Defendant also argues that the Plan of Correction should not be produced because it is confidential and cannot be used as an admission against Defendant. (Health and Safety Code, § 1280, subd. (f).) However, subdivision (e) of section 1280 states that the plan shall be open to public inspection, undercutting Defendant’s claim of confidentiality. And, in any event, any concerns of confidentiality should be a nonissue since a protective order is in place in this action. Furthermore, “any party may obtain discovery regarding any matter, not privileged, that is relevant to the subject matter…, if the matter either is itself admissible in evidence or appears reasonably calculated to lead to the discovery of admissible evidence.” (Code Civ. Proc., § 2017.010.) Plaintiffs state the plan will “show whether it was feasible for Defendants’ management to have taken steps to prevent [Huang]’s death and yet, had chosen not to.” Therefore, even if the plan itself is not admissible as an admission, it is admissible for feasibility. (Alcaraz v. Vece (1997) 14 Cal.4th 1149, 1169.) Plaintiffs’ motion to compel a further response to RFP No. 129 is GRANTED.

Next, RFP Nos. 135, 137, and 138 demand complaints filed by patients as well as weekly reports and mock surveys. Defendant objects on the grounds that these documents are protected by Evidence Code section 1157. Plaintiffs argue that these routine documents are not part of any protected investigation by a medical staff or peer review committee, but as per Defendant’s PMK, were performed on a routine basis by Defendant’s parent company, Signature Healthcare Services, LLC, which is an administrative entity. Defendant’s only evidence that these documents are protected by Evidence Code section 1157 is the declaration of Texanna Darrow, which, as discussed above, is insufficient. Therefore, Plaintiffs’ motion to compel a further response to RFP Nos. 135, 137, and 138 is GRANTED.

Last, Plaintiffs’ RFP No. 139 demands video footage of the Mariah West Unit from the date of Huang’s death with Huang’s roommate’s face and body unblurred.
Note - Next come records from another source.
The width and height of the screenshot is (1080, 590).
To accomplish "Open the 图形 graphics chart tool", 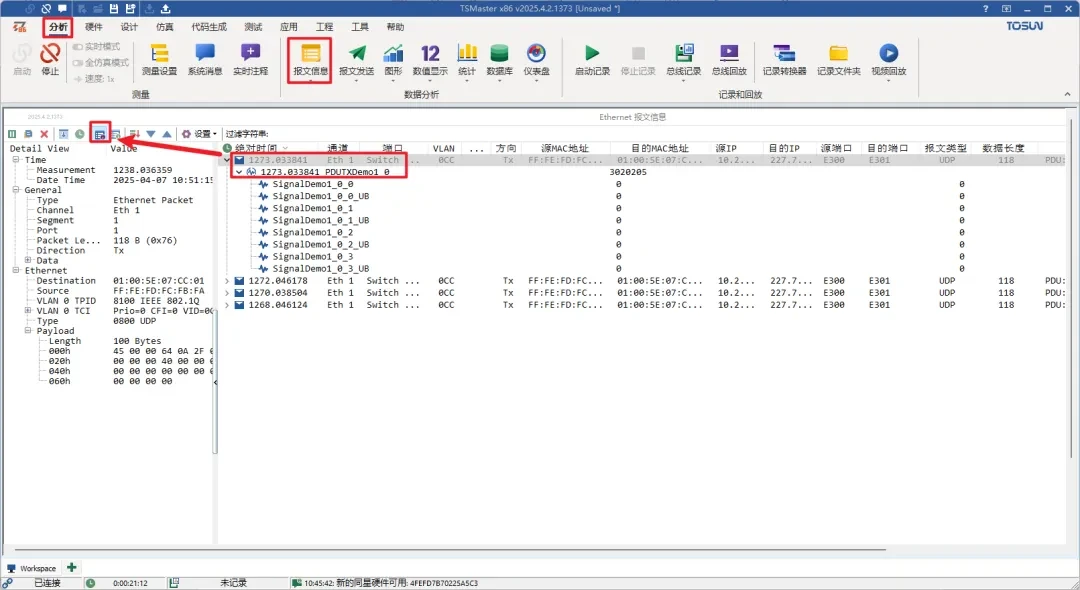I will coord(393,59).
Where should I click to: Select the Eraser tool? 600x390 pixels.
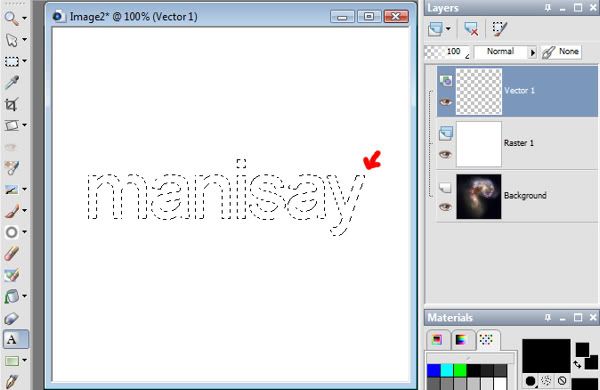point(11,318)
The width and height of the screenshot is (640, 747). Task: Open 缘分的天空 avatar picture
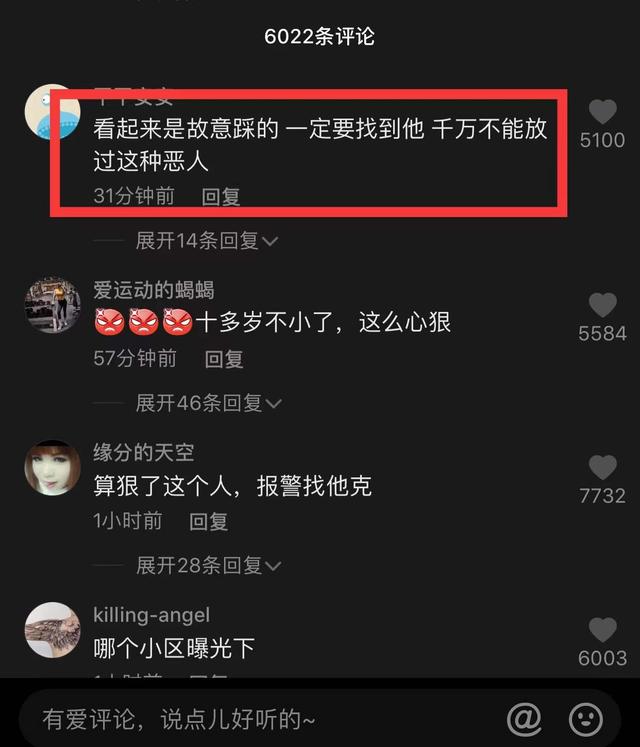52,467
Defendant objected to this request on the grounds that it violated the roommate’s privacy rights and the video was protected by the healthcare provider-patient privilege. The Court overrules these objections and GRANTS Plaintiffs’ motion to compel a further response to RFP No. 139, as consistent with its prior rulings on the discoverability of information about Huang’s roommate. (See McGovern v. BHC Fremont Hospital, Inc. (2022) 87 Cal.App.5th 181, 205.)

Conclusion

Plaintiffs’ Motion to Compel Further Responses to Request for Production of Documents (Set Three) is DENIED as to RFP Nos. 98, 100, and 115 and GRANTED as to RFP Nos. 104-107, and 109-111.

Plaintiffs’ Motion to Compel Further Responses to Request for Production of Documents (Set Four) is DENIED as to RFP Nos. 128, 132, and 133 and GRANTED as to RFP Nos. 129, 135, and 137-139.

Further responses, without objections, and responsive evidence must be produced by November 21, 2024.

Dated this 15th day of November, 2024

 

 

 

 

       William A. Crowfoot

Judge of the Superior Court

 

 

Parties who intend to submit on this tentative must send an email to the Court at ALHDEPT3@lacourt.org indicating intention to submit on the tentative as directed by the instructions provided on the court website at www.lacourt.org. Please be advised that if you submit on the tentative and elect not to appear at the hearing, the opposing party may nevertheless appear at the hearing and argue the matter. Unless you receive a submission from all other parties in the matter, you should assume that others might appear at the hearing to argue. If the Court does not receive emails from the parties indicating submission on this tentative ruling and there are no appearances at the hearing, the Court may, at its discretion, adopt the tentative as the final order or place the motion off calendar.